§ **GOAL**:
Please pull out every line of the entries below that contains the word "Select". Case counts, so match capital and small letters exactly.

(Word and element location entries)
* * * * *
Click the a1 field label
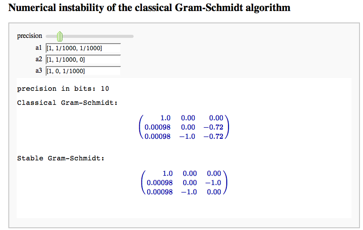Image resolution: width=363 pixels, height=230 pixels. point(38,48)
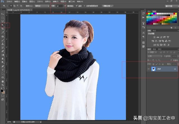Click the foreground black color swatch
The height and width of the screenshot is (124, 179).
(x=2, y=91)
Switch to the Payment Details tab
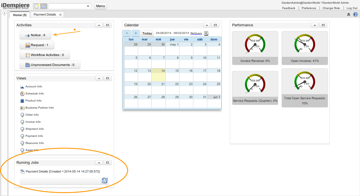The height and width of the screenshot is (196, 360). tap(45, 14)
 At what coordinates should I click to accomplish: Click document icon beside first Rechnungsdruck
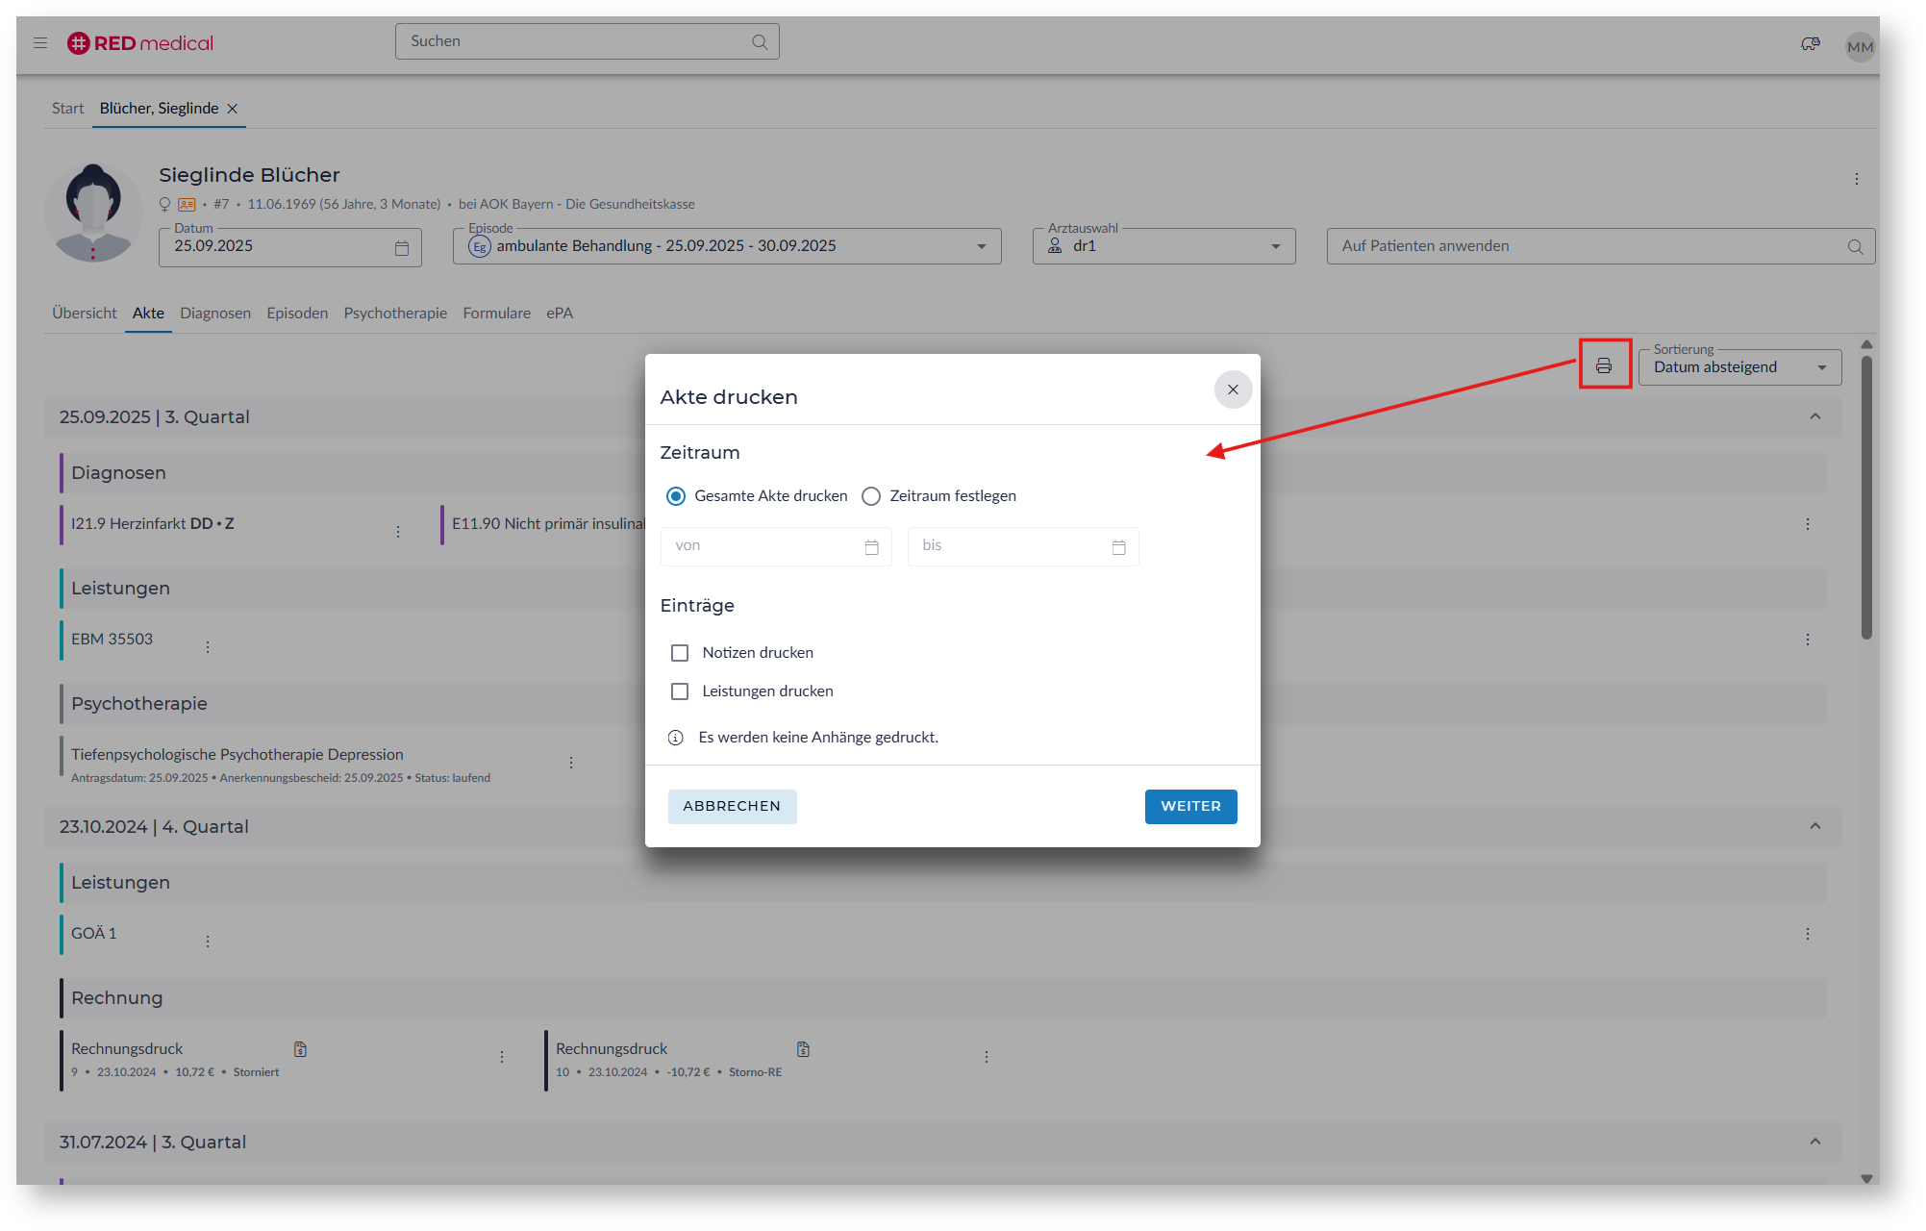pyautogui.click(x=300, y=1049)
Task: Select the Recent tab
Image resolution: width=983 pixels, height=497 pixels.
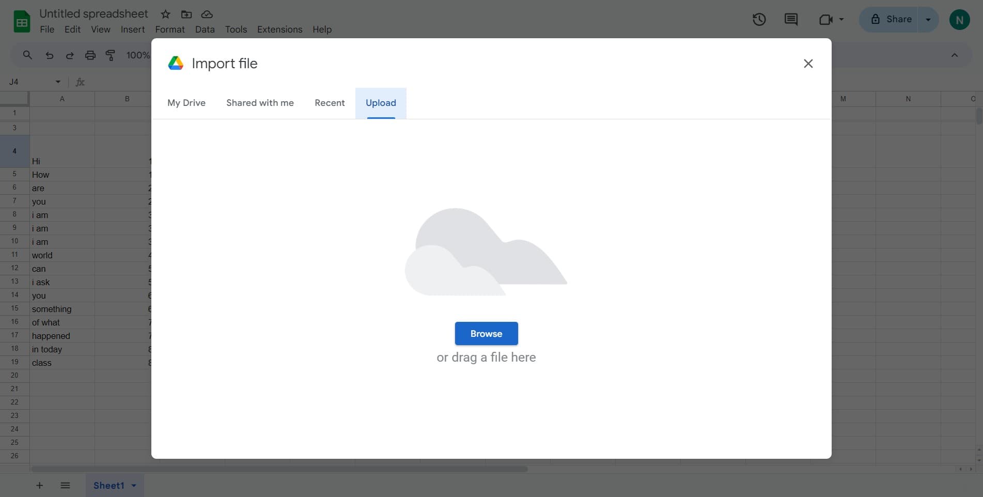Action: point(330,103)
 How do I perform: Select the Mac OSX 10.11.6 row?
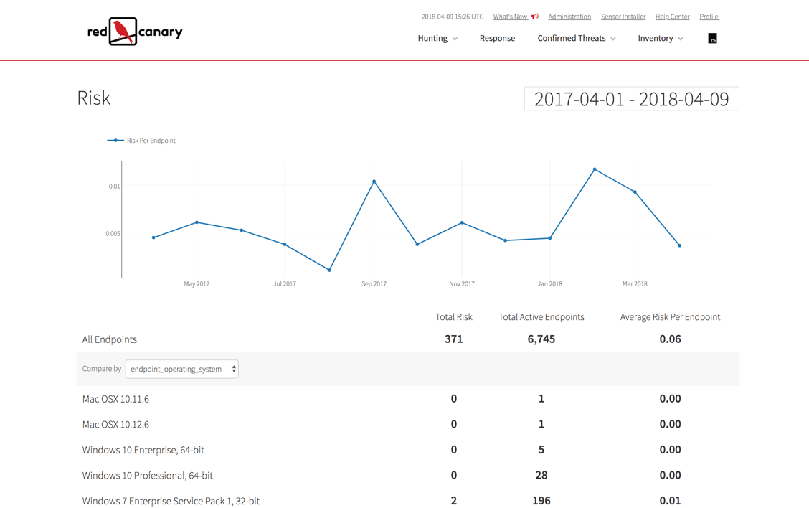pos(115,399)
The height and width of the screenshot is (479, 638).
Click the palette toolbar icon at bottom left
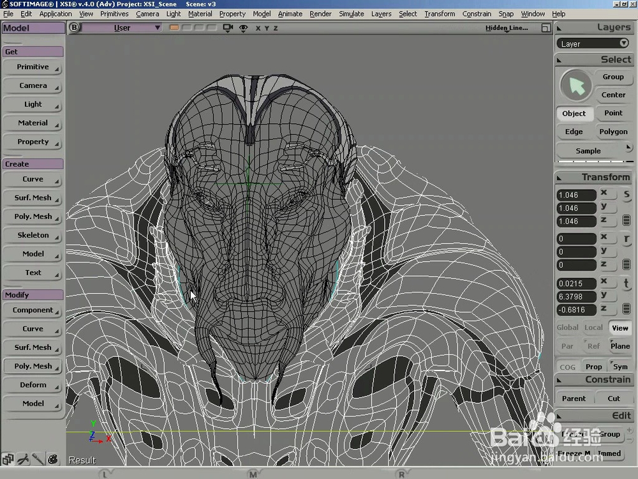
* * * * *
§ **COMPLETE RESPONSE**:
Task: Select the Recent tab
 How do I perform: Select the Mac OSX 10.11.6 row?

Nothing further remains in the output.